Saturday, July 26, 2008

Educational Reform Wars

UPDATED:

The recent online debate between Diane Ravitch and her old buddy Chester Finn has drawn attention to the Klein/Rhee/Sharpton/Ed in 08 narrow vision of ed reform (get rid of tenure and all will be well) and the broader, bolder approach of Rothstein/ et al. Ravitch has joined in with the latter.

Check out these posts on the 2 visions of ed reform from Fred Klonsky at Prea Prez here and here.

Klonsky ends with:

To me there is great value of the emergence of these two clearly defined and clearly different visions. Some, even in our own union movement want to straddle the fence. But this will be hard to do. People will be asking,


Which side are you on?


Readers of Ed Notes will note that in our view, the UFT/AFT has not only tried to straddle the fence but has one foot in the Klein camp. How else to judge their actions in Chicago, New York, and now Washington in signing on to many of the narrow vision schemes like merit pay, extended days, signing on to "we'll help get rid of bad teachers" without strengthening protections for the rest?

After I posted this, I came across this particularly unfair piece from Alexander Russo on the contract negotiations in Washington, where you can take anything out of context. I guess we know which side Russo is on. My comment:

Of course Nightline focused on vending machines instead of negotiating sessions on things like class size. Not to say that if things like basic conditions for teachers weren't negotiated, Rhee would have them using outhouses for bathrooms. Also note who funds Nightline and JohnMerrow: Broad and Gates and all the othe players on the Rhee/Joel Klein team.


With DC's union chief George Parker about to set a dangerous precedent by giving away the store to Rhee, watch the actions of new AFT president Weingarten: silence, fence-straddling or outright support. But don't look for broader, bolder leadership.


Note: Commenting on the Prea Prez blog seems to require one to log on with a word press account, which I don't have. So if you can't comment there, leave one here.

And on a personal note, I recently realized that I met Klonsky's daughter at NYCORE meetings a few years ago. Sometimes it seems there's 2 degrees of separation between educational activists.

5 comments:

NYC Educator said...

It's not nearly as simple as "Which Side Are You On" when you have characters like Ms. Weingarten, who will degrade the profession for a few extra shekels. It's very hard for me to see her as an advocate for working people since she set the UFT back 30 years for a compensation increase that failed even to meet cost of living.

In fact, it is characters like Ms. Weingarten who enable demagogues like Klein through their short-sighted, witless but momentarily expedient support of things like mayoral control, the 05 contract, and reorganization numero tres.

Anonymous said...

Add merit pay, support for high stakes testing inherit in merit pay, joining BloomKlein to celebrate when they get the bogus Broad prize nad pat themselves on the back for their phony stats that try to demonstrat their so-called reforms have worked. The UFT in NYC and its AFT allies in Chicago and Washington are the enablers of this phony ed reform effort when they should have been leading the opposition.

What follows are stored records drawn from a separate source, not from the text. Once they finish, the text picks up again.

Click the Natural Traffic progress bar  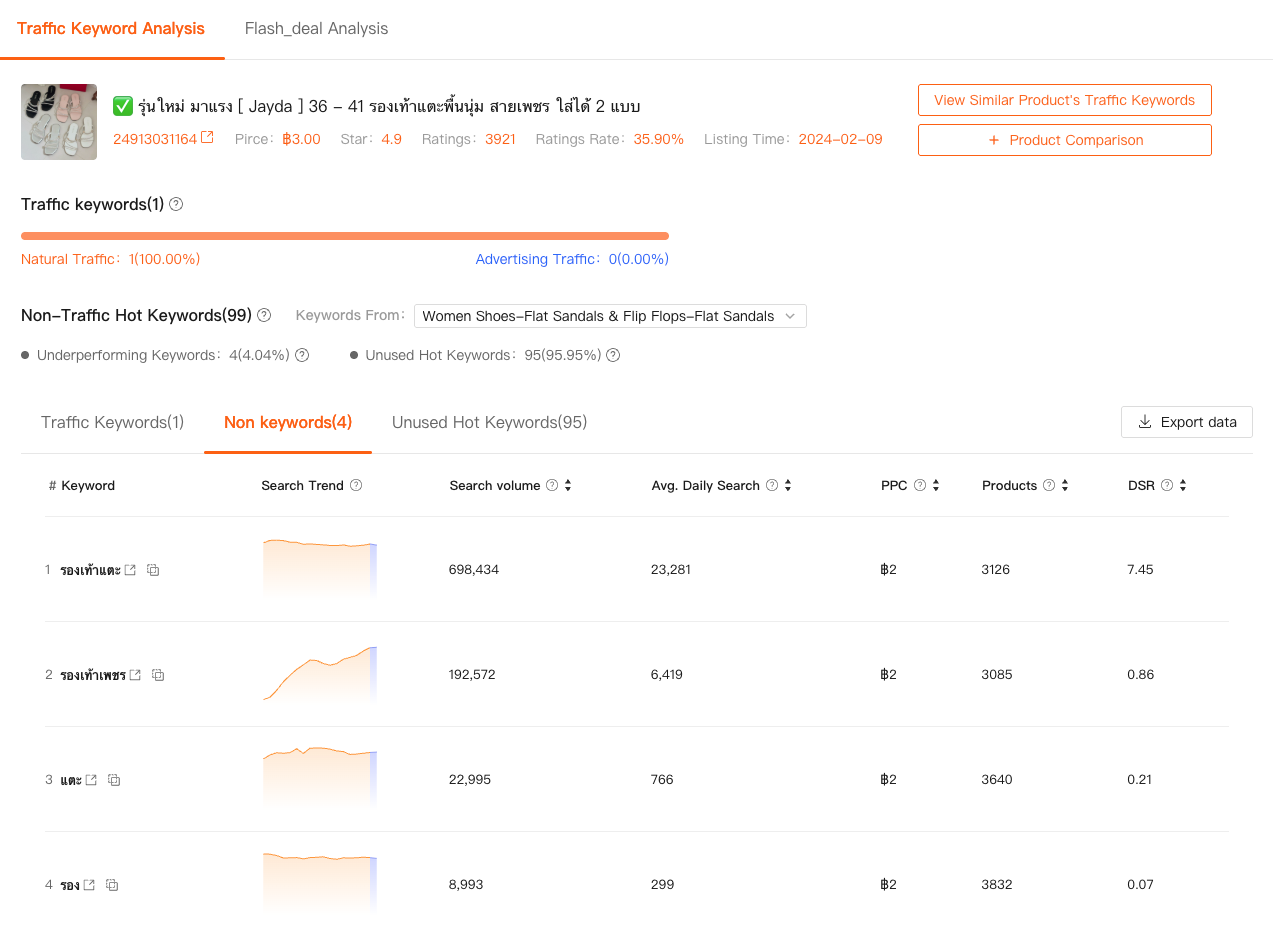344,236
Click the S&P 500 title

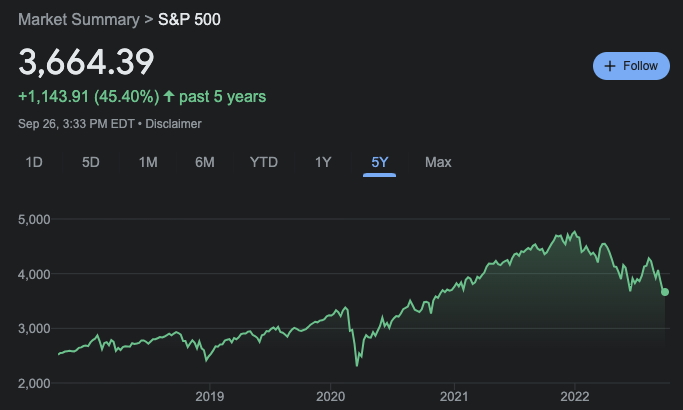190,20
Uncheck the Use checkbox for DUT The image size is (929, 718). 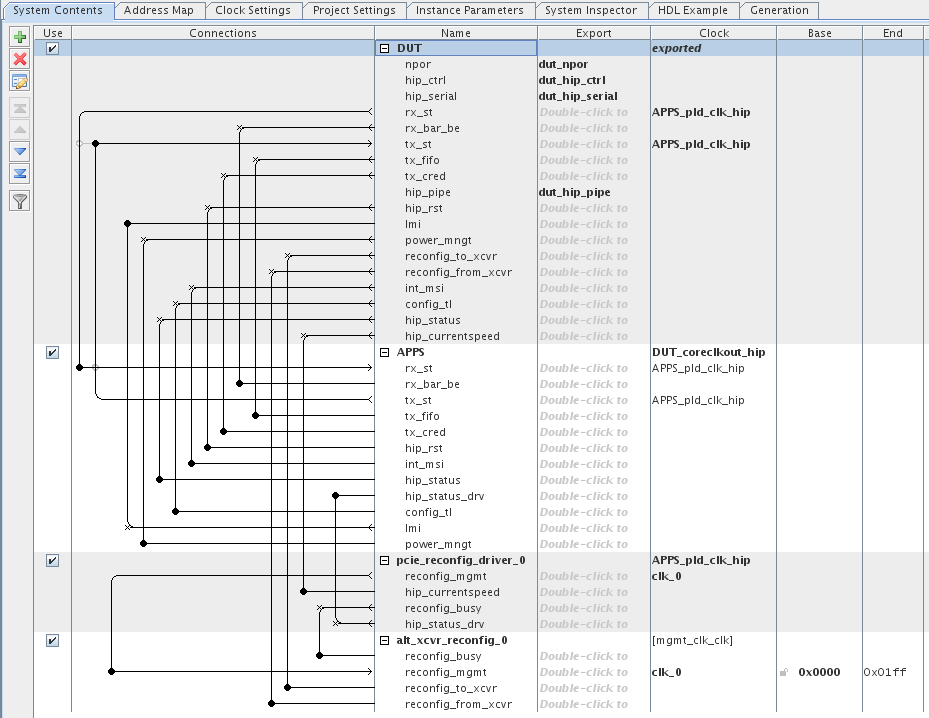click(53, 48)
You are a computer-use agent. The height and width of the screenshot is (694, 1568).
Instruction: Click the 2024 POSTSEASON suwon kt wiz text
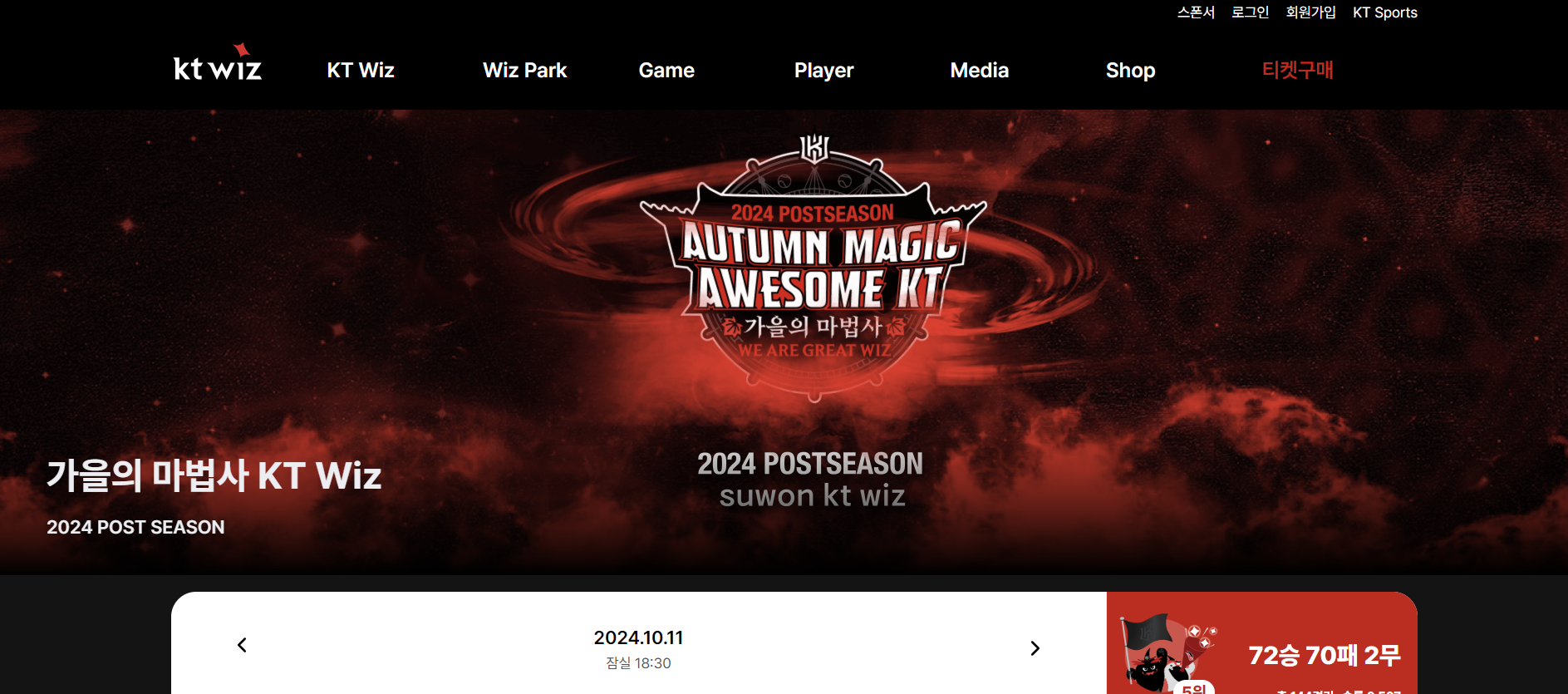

That is why I compare them to the role Vichy France played - just watch the UFT apologists come out of the woodwork for supposedly touching on this - but if you had this analogy question on the SST:
Vichy was to the Germans as the UFT is to BloomKlein, would that be the wrong answer?

Alexander Russo said...

thanks for the comment over on my site, but perhaps you didn't see that i had noted the potential unfairness of the nightline edits in my post:

"Perhaps the excerpt was unfair, but it was hard not to agree with Rhee when she said that the issue was at the absolute bottom of her priorities."

Anonymous said...

You might have raised a question as to why this particular segment was chosen. My guess is for the very reason to dub union contracts and negotiations as trivial and a waste of valuable time taken from kids. Part of the propaganda campaign against unions. The mantra runs that this should not be about adults but kids.

Sorry, but it is just as much about the adults who are expected to take care of the kids. Keep teachers happy and secure and kids will benefit - way more than if teachers are under constant attack and pressure to perform tricks they know are wrong and ultimately bad for kids.

NYC Educator said...

I am perpetually amazed by people, posing as advocates for children, who propose putting adult interests last. What do they think the children will grow up to be?

Antelopes? Bowling balls? Bicycle seats?

Even worse is the press, which presents such unexamined nonsense with no thought whatsoever.